Pardiso example terminates when using 72 or more cpus

Ferris_H_ · ‎08-03-2016

I studied the example cl_solver_sym_sp_0_based_c.c in cluster_sparse_solverc/source . I compiled it using:

make libintel64 example=cl_solver_sym_sp_0_based_c

It runs fine . However the matrix is too small to look at performance. So I modified the example to read in a 3million^2 matrix from a text file. When I run it with 24 cpus ( 1 host ), it factors the matrix in 30 second. When I run it with 48 cpus ( 2 hosts ) it factors it in 20 seconds. This is great! But when I run it with 72 or more cpus, I keep getting this after the reordering stage:

Reordering completed ...
===================================================================================
=   BAD TERMINATION OF ONE OF YOUR APPLICATION PROCESSES
=   PID 106418 RUNNING AT cforge201
=   EXIT CODE: 11
=   CLEANING UP REMAINING PROCESSES
=   YOU CAN IGNORE THE BELOW CLEANUP MESSAGES
==================================================================================

The command I am using is:

mpirun -np 3 -machinefile ./hostfile ./cl_solver_sym_sp_0_based_c.exe

Where hostfile contains:

cforge200:1
cforge201:1
cforge202:1

Here are my example files to see if issue is reproduceable:

cl_solver_sym_sp_0_based_c.c - Edit all the occurences of *.txt to the path where the files are on your system

https://www.dropbox.com/s/ndkzi9zojxuh1xo/cl_solver_sym_sp_0_based_c.c?dl=0

ia, ja, a, and b data in text files:

https://www.dropbox.com/s/3dkhbillyso03kc/ia_ja_a_b_data.tar.gz?dl=0

Curious what kind of performance improvement you get when running with MPI on 12, 24, 48, and 72 cpus!
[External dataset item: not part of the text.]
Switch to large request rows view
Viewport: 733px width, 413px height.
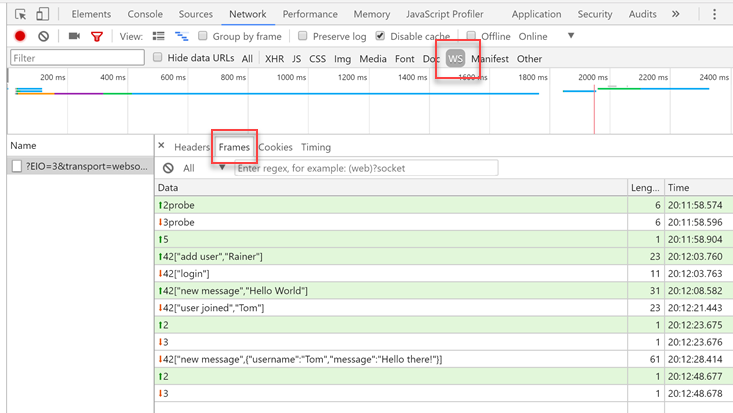coord(158,37)
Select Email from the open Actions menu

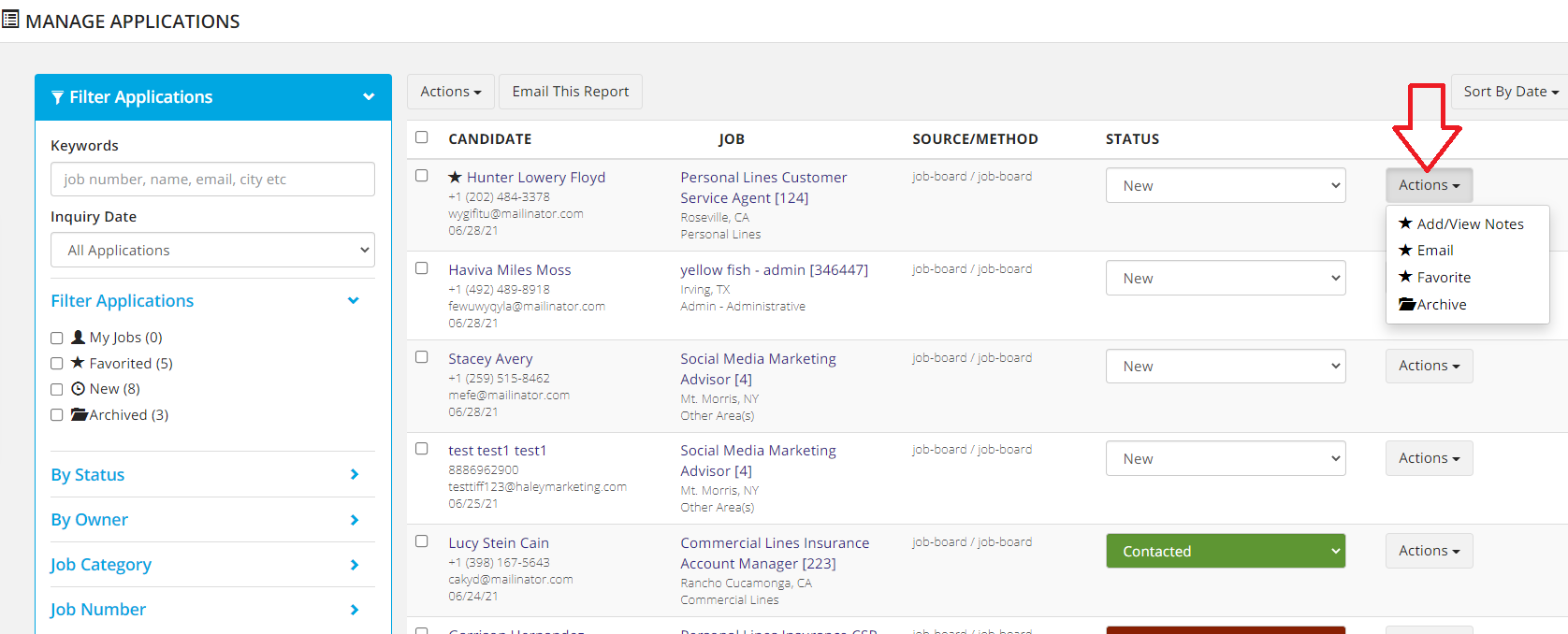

Gennady_F_Intel · ‎08-03-2016

the issue is escalated and the fix of the problem is targeted to be released the next update.

Ferris_H_ · ‎08-03-2016

Excellent. Since I had two problems with Pardiso, I was not sure which problem the fix was meant for. It sounds like it is meant for the one where it can not run on more than 2 hosts ( 48 cpus ).